If the New York Yankees dangle one of their worst performers on the open market, the Los Angeles Dodgers should be at the front of the line. At this point, it’s just science. Even if a deal doesn’t provide direct on-field benefits, the two teams will still tilt further in opposite directions, as evidenced by last week’s Joey Gallo swap.

More on that in a bit. The two diverging paths date all the way back to the offseason, when the Dodgers watched Andrew Heaney’s horrific two months in pinstripes and decided they could still save him in a way the Yankees were unable to. They made Heaney the very first signing of the offseason at a dollar level some found exorbitant … and LA’s front office was correct to do so.

Yankees pitching coach Matt Blake tried to fix Heaney on the fly last summer, but instead, he turned Heaney into The Fly, aka a shrinking, retching half-man/half-bug. In two months with the Yanks, Heaney was a longball machine, surrendering 13 bombs in 35.2 innings pitched, which undid his 37 strikeouts and left him with a 7.32 ERA.

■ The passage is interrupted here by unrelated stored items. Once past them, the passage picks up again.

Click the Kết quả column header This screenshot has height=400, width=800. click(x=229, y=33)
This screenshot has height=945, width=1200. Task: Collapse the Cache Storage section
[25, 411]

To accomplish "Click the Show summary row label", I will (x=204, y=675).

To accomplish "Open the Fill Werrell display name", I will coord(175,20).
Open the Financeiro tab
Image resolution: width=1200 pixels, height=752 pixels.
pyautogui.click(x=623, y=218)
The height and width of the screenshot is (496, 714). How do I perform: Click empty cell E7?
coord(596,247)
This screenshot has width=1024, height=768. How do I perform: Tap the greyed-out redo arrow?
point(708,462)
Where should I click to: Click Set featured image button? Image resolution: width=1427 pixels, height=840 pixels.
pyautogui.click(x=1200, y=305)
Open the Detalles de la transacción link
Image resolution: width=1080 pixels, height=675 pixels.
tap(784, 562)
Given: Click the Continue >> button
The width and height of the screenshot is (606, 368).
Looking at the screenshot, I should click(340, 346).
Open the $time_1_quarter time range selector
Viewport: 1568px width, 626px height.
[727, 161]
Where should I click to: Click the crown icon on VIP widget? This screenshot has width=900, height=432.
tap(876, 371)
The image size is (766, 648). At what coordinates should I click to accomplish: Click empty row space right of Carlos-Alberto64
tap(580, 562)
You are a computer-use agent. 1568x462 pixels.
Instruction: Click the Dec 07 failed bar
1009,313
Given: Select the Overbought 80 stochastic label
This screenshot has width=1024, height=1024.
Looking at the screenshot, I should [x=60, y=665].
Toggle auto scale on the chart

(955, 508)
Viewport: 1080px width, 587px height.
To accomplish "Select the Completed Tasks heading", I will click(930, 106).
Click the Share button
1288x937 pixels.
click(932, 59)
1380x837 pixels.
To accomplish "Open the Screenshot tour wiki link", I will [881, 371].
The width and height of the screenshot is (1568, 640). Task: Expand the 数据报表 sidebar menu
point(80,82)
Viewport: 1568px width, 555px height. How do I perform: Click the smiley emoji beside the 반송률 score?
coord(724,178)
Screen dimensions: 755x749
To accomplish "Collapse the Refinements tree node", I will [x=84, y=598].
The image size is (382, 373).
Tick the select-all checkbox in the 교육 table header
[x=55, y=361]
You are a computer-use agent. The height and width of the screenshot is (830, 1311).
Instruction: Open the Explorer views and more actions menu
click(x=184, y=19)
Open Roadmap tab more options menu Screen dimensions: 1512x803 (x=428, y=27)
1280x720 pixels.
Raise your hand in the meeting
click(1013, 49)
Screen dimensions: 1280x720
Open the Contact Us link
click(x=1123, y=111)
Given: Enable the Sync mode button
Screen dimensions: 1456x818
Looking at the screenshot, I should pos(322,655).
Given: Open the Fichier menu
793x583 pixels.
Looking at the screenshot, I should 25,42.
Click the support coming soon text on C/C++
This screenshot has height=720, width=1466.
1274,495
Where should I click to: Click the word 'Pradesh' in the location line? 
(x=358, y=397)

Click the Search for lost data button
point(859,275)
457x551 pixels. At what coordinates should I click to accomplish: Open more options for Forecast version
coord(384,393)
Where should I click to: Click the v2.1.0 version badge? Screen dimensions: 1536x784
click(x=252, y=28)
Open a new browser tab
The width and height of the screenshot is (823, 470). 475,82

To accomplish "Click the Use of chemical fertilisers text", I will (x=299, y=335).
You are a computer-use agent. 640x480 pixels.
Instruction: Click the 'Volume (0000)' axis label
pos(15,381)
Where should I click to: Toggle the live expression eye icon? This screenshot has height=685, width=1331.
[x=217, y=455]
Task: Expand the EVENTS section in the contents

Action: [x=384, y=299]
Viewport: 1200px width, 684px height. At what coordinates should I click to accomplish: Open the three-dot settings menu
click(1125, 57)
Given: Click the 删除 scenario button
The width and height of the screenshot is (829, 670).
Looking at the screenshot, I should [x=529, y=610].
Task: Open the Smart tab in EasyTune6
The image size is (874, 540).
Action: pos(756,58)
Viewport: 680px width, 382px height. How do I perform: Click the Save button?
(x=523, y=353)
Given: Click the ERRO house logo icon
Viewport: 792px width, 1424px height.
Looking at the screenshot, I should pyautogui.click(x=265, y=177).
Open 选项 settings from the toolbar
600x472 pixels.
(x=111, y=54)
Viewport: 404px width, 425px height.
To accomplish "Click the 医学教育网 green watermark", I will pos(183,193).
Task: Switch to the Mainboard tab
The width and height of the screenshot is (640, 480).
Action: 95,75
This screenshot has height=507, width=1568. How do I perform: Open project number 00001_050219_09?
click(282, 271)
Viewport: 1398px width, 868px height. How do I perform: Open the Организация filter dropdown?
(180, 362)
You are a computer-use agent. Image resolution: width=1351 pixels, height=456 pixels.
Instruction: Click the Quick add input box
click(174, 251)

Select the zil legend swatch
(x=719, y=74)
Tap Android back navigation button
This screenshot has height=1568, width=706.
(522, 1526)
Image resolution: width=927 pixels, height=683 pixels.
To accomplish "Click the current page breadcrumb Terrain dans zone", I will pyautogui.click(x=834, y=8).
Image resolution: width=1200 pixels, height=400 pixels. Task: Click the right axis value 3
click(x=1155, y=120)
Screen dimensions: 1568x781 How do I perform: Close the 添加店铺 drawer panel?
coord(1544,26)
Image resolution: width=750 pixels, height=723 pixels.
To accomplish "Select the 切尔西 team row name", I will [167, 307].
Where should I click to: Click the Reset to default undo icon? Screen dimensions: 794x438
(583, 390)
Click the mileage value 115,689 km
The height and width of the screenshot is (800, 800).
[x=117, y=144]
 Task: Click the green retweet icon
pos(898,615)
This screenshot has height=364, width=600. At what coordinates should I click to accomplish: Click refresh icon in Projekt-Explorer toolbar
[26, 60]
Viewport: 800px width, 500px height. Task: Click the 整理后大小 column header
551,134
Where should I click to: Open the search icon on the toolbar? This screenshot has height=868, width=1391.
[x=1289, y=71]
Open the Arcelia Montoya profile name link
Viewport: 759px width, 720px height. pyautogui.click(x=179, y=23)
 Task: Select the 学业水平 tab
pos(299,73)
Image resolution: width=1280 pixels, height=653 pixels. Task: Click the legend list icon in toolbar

This season in Los Angeles, despite some injury bumps in the road and a few minor-league, get-right stints? Heaney has struck out the same number of men in 28 innings, surrendering … just two earned runs, as well as a single bomb.

One single, solitary home run. Astounding.

Yankees lost Andrew Heaney and Joey Gallo’s best to Dodgers

Though there’s not nearly enough Statcast data to go off yet in grading Heaney’s performance, he’s shown the same old remarkable propensity for high spin, and is riding high in shorter stints by design. Heaney hasn’t eclipsed five innings since the six dominant mid-winter innings that initially sent him to the IL back in April. As long as the team’s infrastructure can keep competing around him, the Dodgers will take four- and five-inning shutout chunks, for what it’s worth.

Often, in New York, Heaney’s starts lasted less than five innings, but never on purpose.

From reality to the metaphysical, though, the Dodgers also appear to have nabbed the upper hand on the Yankees simply by adding a struggling Joey Gallo to their lineup. Thus far in Los Angeles, Gallo has gone 2-for-10 with two singles (one off a position player) and six strikeouts through play on Sunday.

His mere presence, though, has been enough to hex the Yankees.

Would Brian Cashman have dared to trade Gallo if he’d known he was a lucky rabbit’s foot?

The Dodgers probably won’t finish the second half undefeated, and the Yankees are unlikely to continue a winless stretch run. But even though LA might be getting lucky with Gallo so far, there’s nothing accidental about Heaney’s dominance — and the Yankees just couldn’t figure him out.

So far, the Baseball Gods seem to be repaying the Dodgers’ ingenuity.